start Dataset extract

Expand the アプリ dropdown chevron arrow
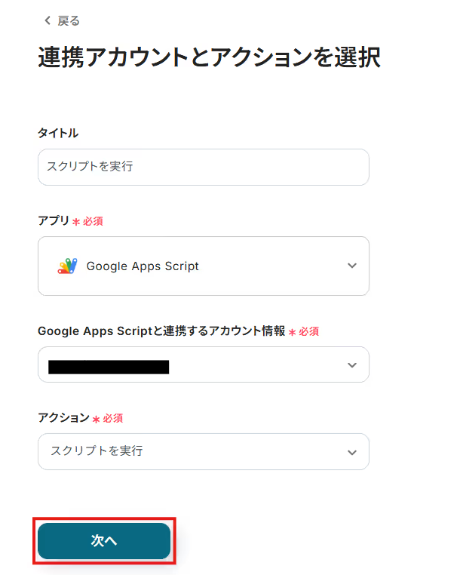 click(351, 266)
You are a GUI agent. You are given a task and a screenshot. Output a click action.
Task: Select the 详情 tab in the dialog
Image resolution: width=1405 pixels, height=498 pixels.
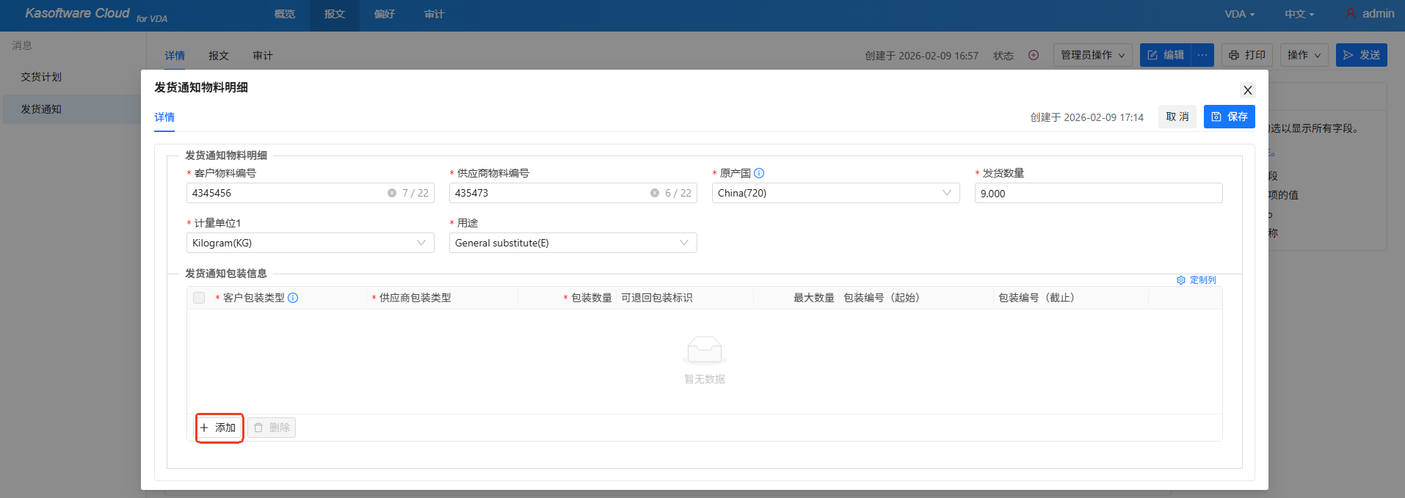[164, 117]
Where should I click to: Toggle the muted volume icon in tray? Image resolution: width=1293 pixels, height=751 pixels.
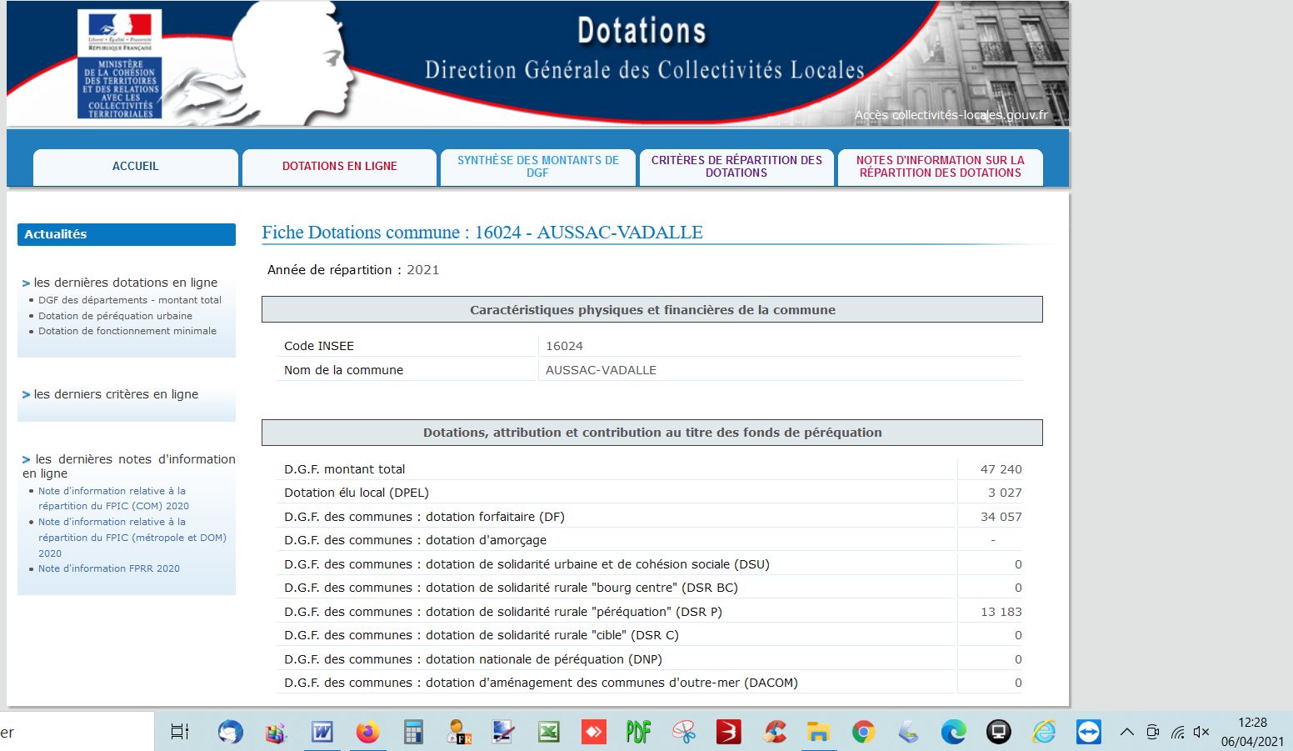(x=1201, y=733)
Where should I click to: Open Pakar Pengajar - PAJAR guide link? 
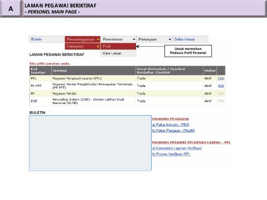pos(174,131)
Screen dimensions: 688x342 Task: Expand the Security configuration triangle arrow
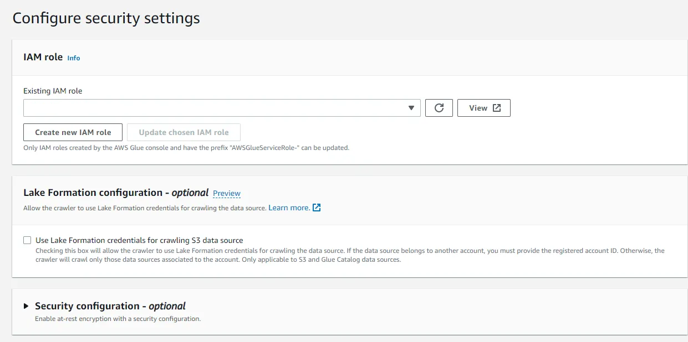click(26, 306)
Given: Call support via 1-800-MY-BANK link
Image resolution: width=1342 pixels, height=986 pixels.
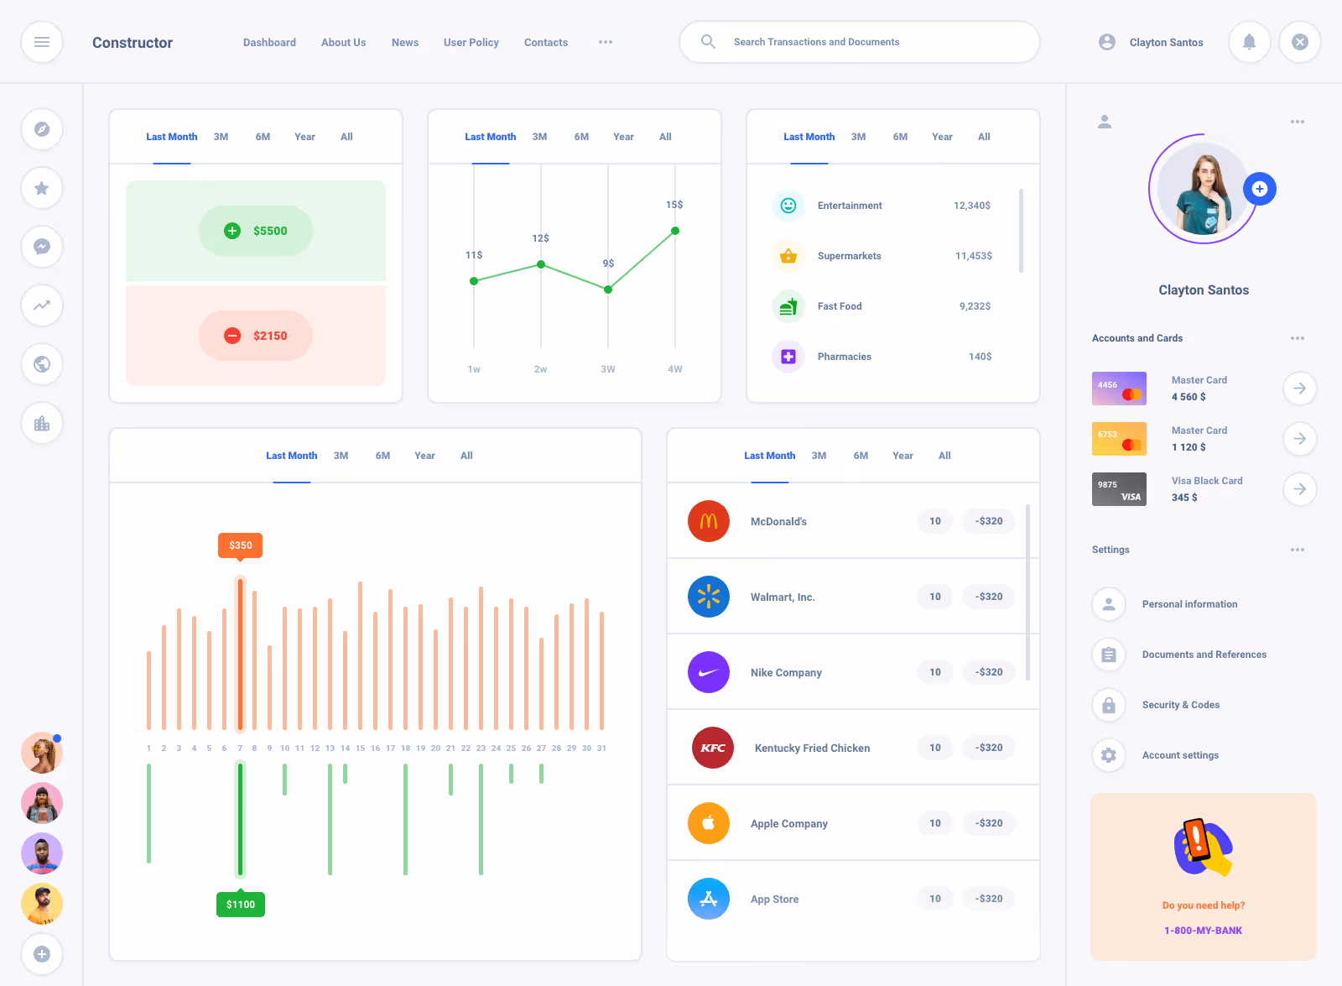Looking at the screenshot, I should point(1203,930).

end Dataset extract

> _The request_
Gather every line of the data above that contains the string "link". Copy each such line in full.

> _Output for this task_
Where should I click to: Open Pakar Pengajar - PAJAR guide link? 
Given: Call support via 1-800-MY-BANK link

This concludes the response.